* **TASK DESCRIPTION**
Everything from the line containing "Where should I" down to the last line below should be set down exactly, and only that, without the pictures.

* **INPUT DATA**

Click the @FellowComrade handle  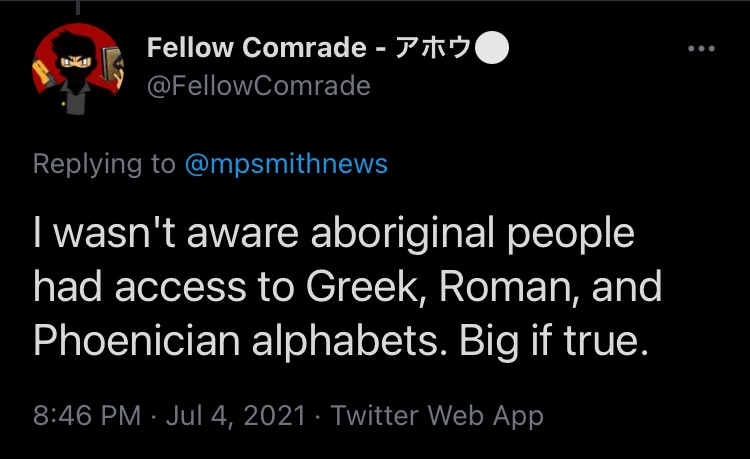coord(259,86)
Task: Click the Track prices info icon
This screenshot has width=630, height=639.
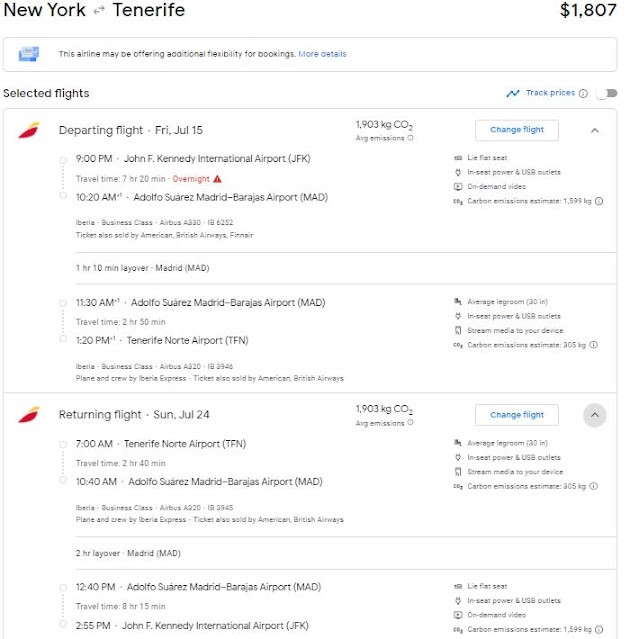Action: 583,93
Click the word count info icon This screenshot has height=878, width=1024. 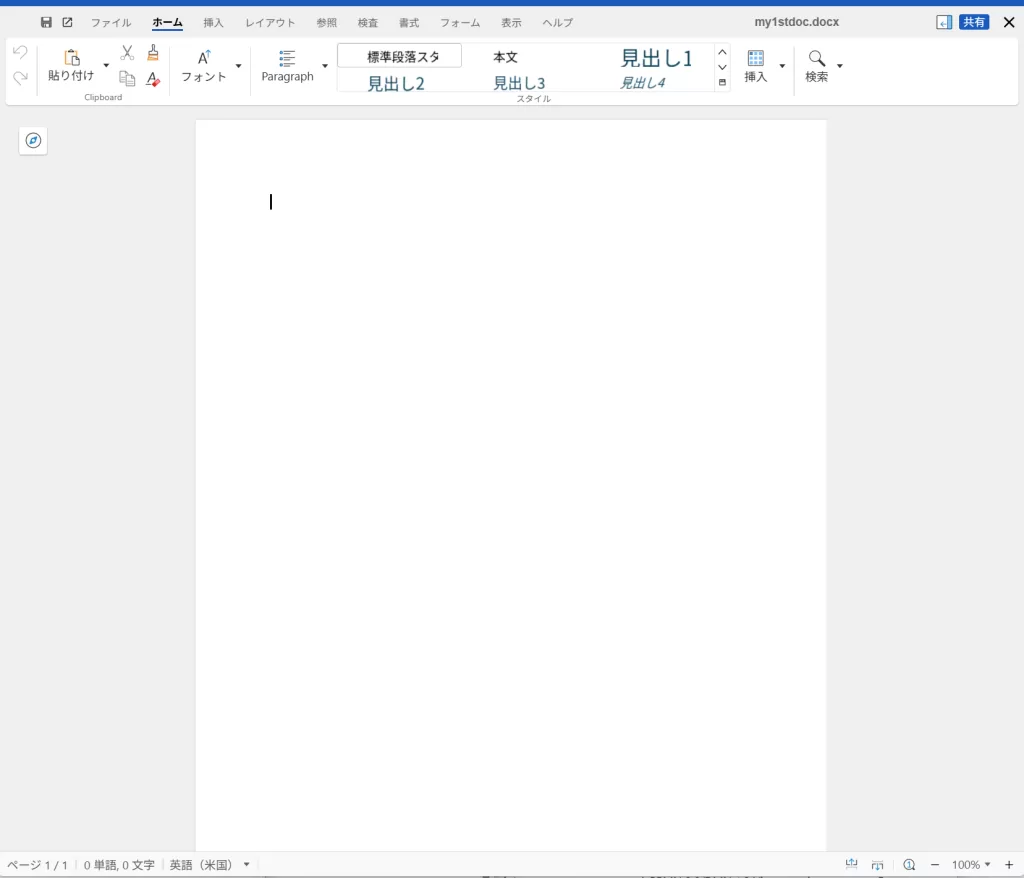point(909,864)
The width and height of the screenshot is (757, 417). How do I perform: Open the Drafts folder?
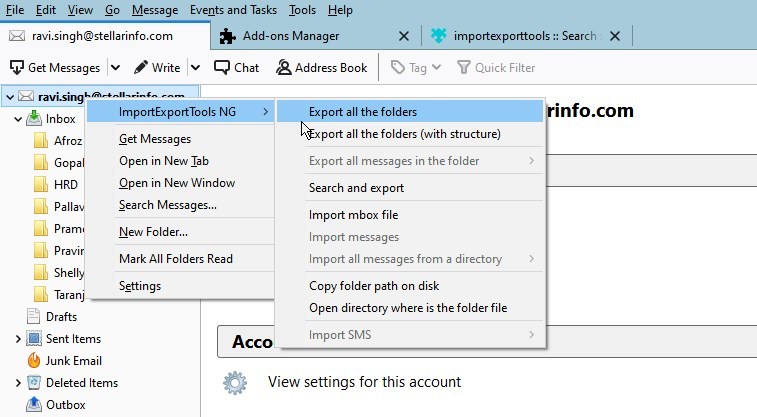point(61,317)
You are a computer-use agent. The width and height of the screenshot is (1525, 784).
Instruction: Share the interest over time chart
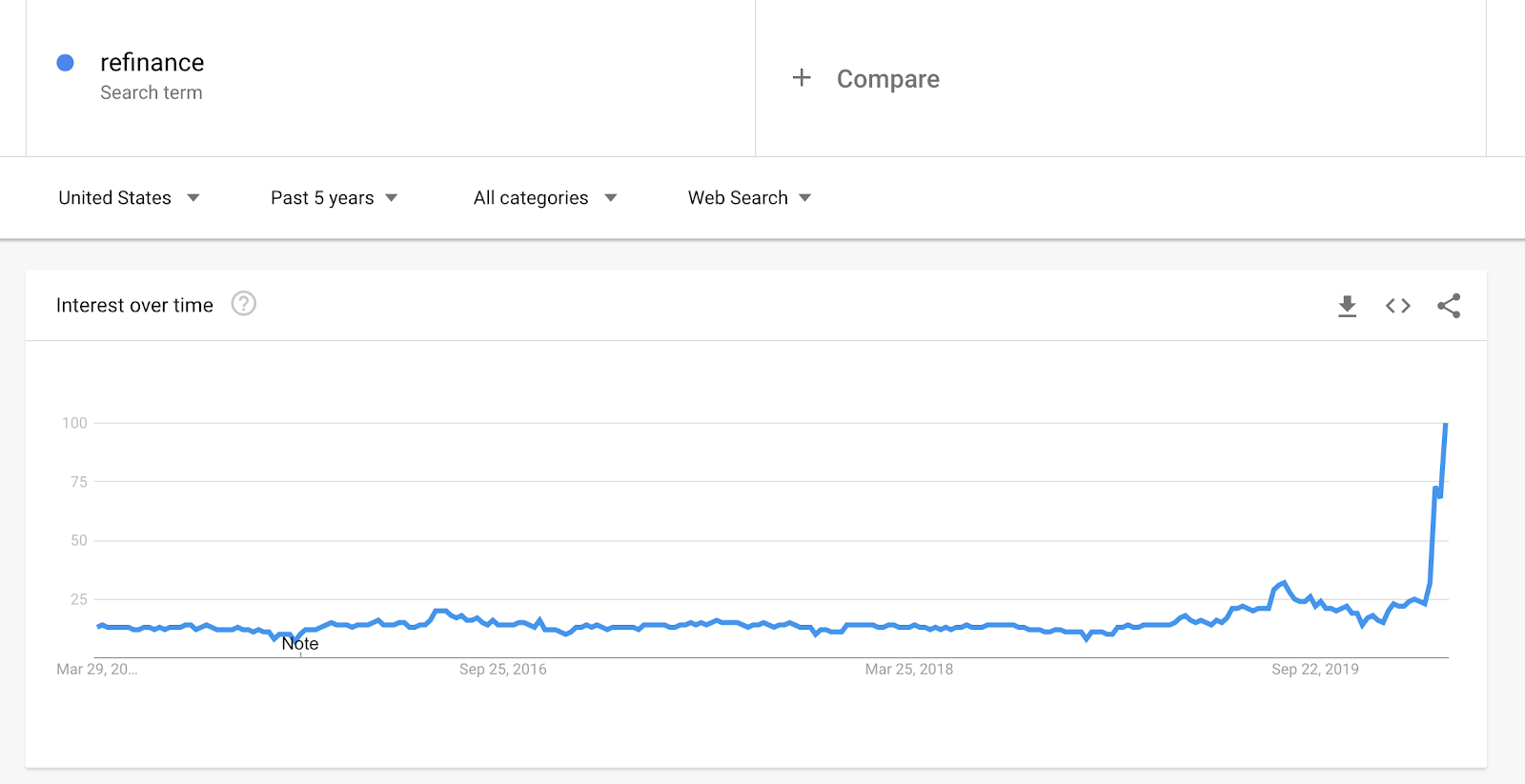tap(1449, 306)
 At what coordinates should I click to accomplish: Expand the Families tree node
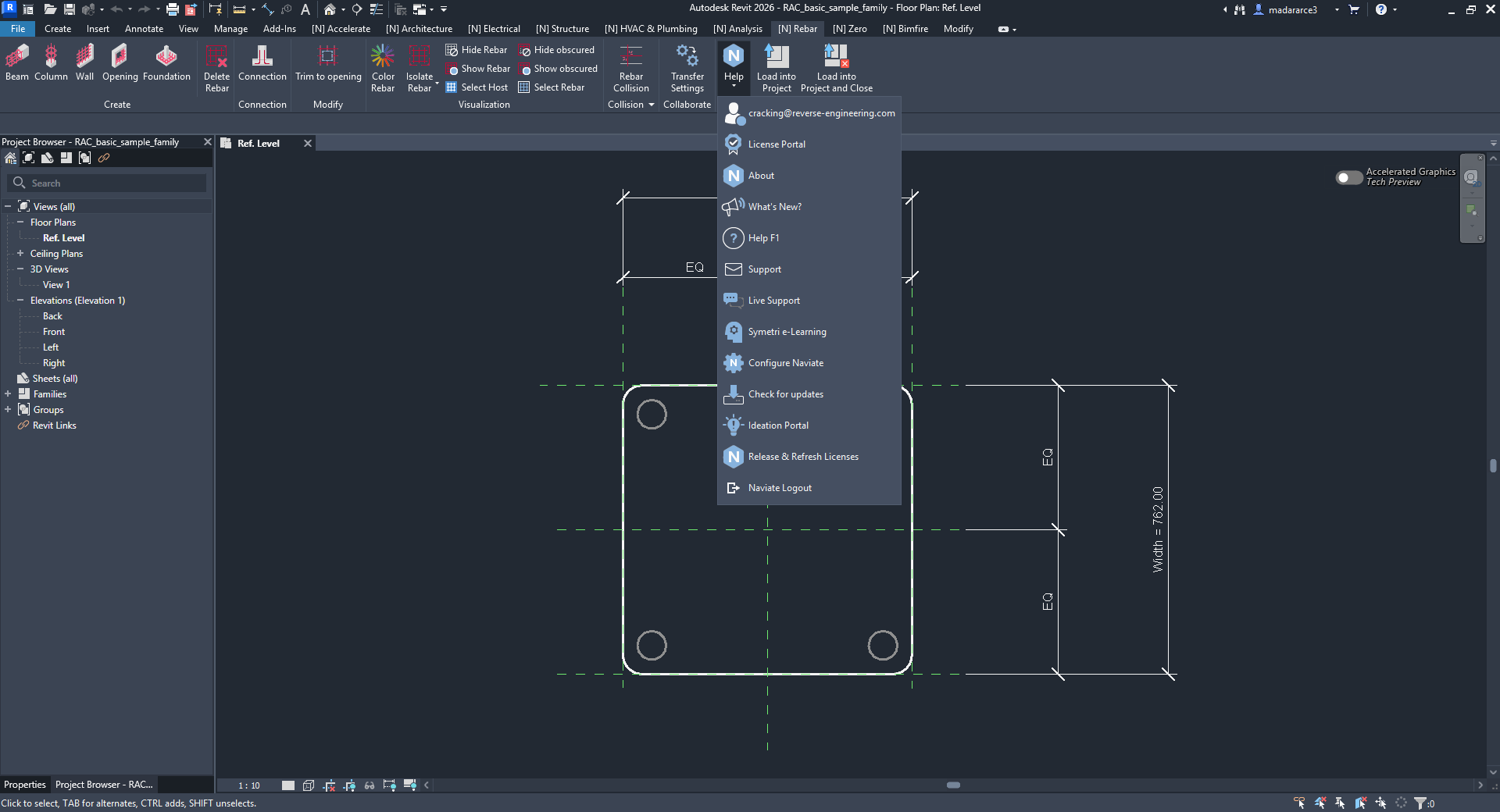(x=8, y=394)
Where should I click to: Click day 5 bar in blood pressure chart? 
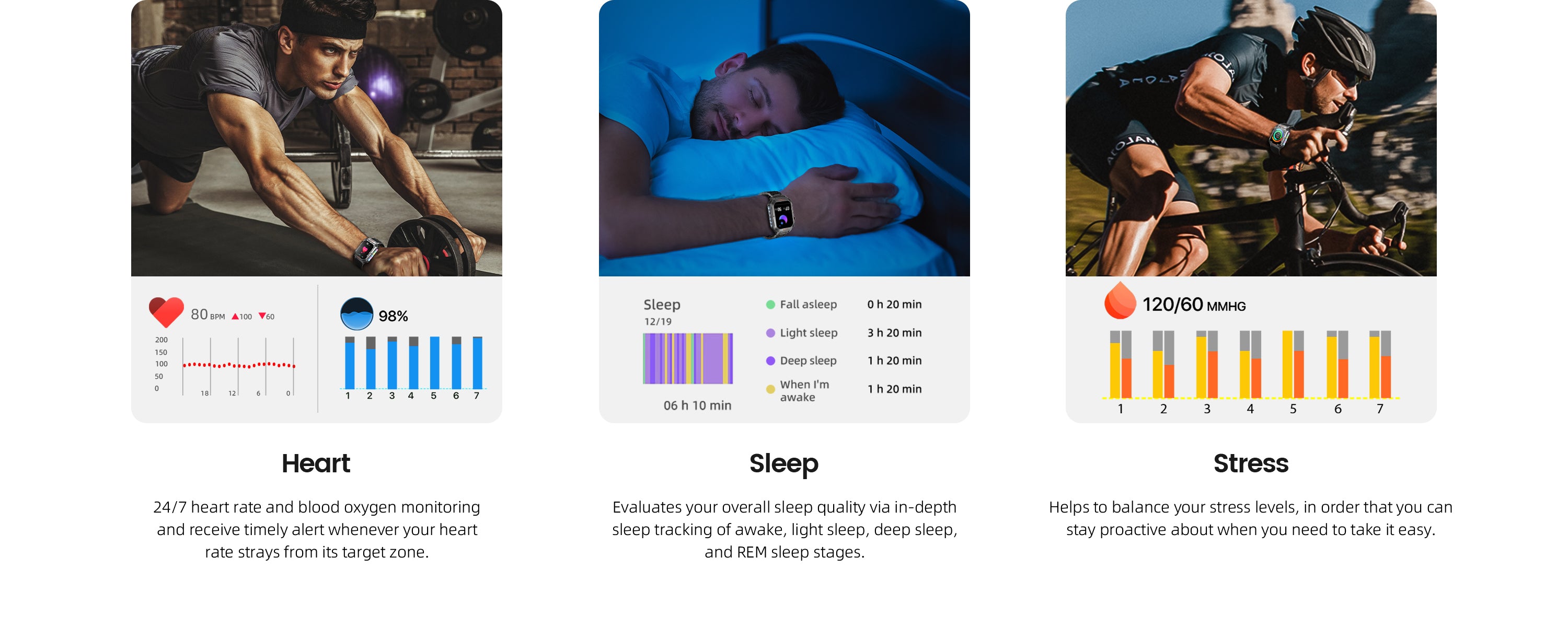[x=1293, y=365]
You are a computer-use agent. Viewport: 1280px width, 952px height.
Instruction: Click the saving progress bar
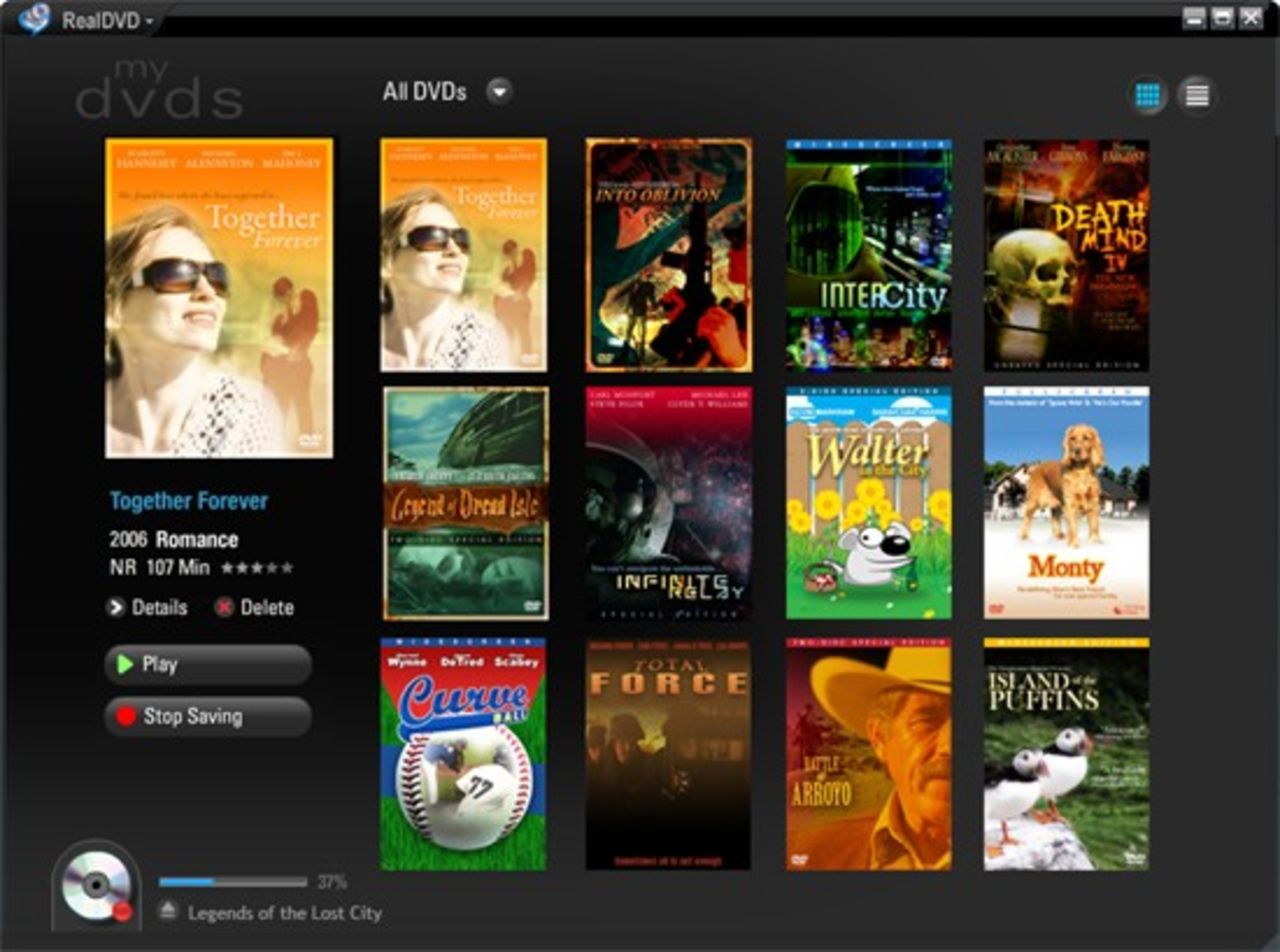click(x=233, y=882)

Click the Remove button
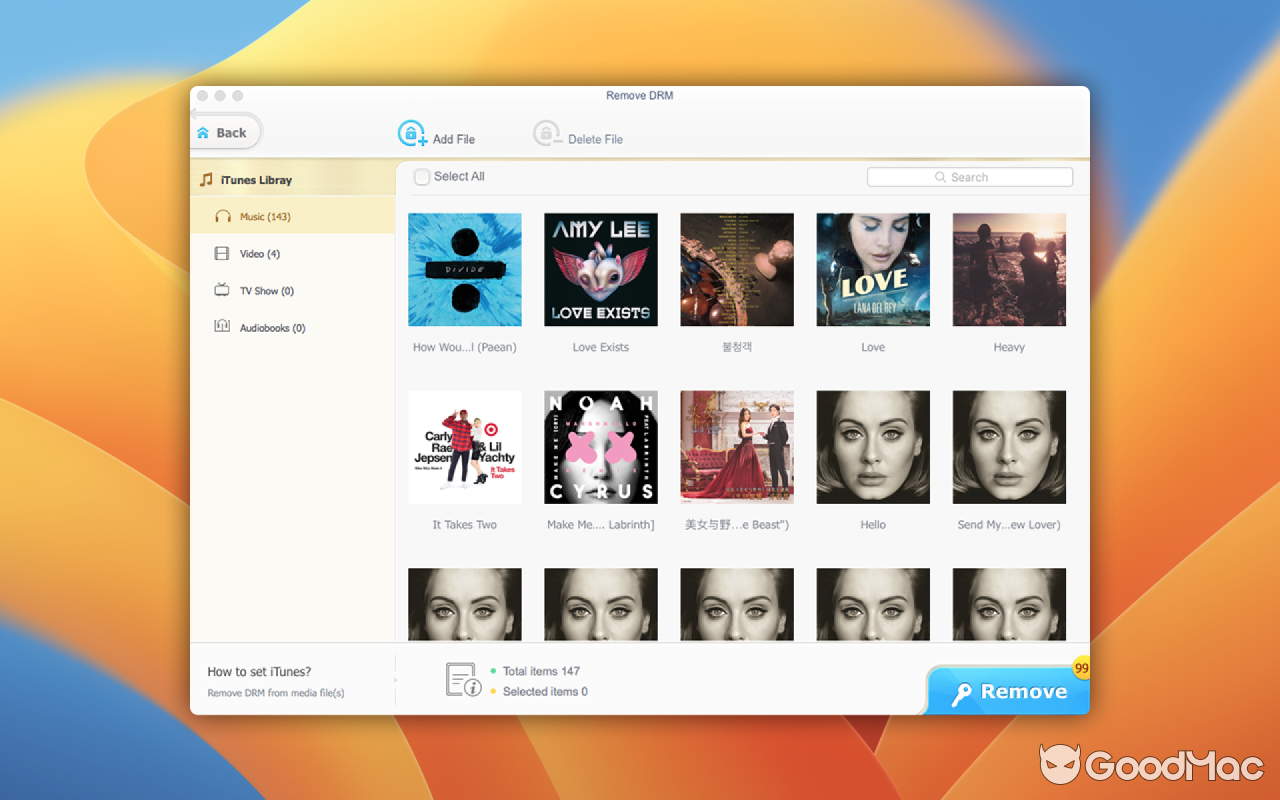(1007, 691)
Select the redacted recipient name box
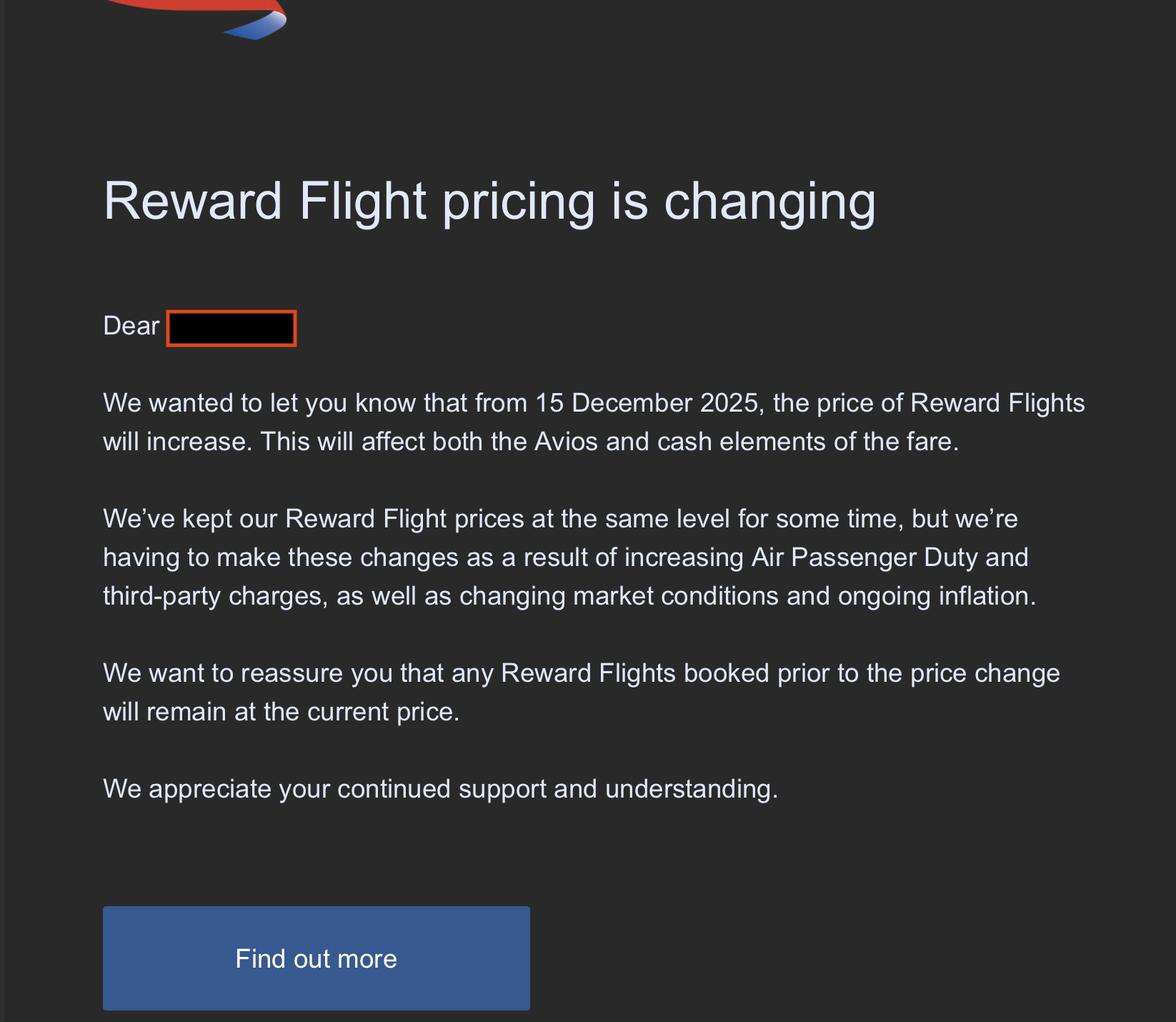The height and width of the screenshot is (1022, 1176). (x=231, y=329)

* **SOLUTION TO THE EXERCISE**
Where should I click to: Click day 5 bar in blood pressure chart? 
[x=1293, y=365]
You are a computer-use agent. Viewport: 1280px width, 952px height.
Instruction: Click the saving progress bar
click(x=233, y=882)

Click the Remove button
(1007, 691)
Select the redacted recipient name box
The height and width of the screenshot is (1022, 1176). (x=231, y=329)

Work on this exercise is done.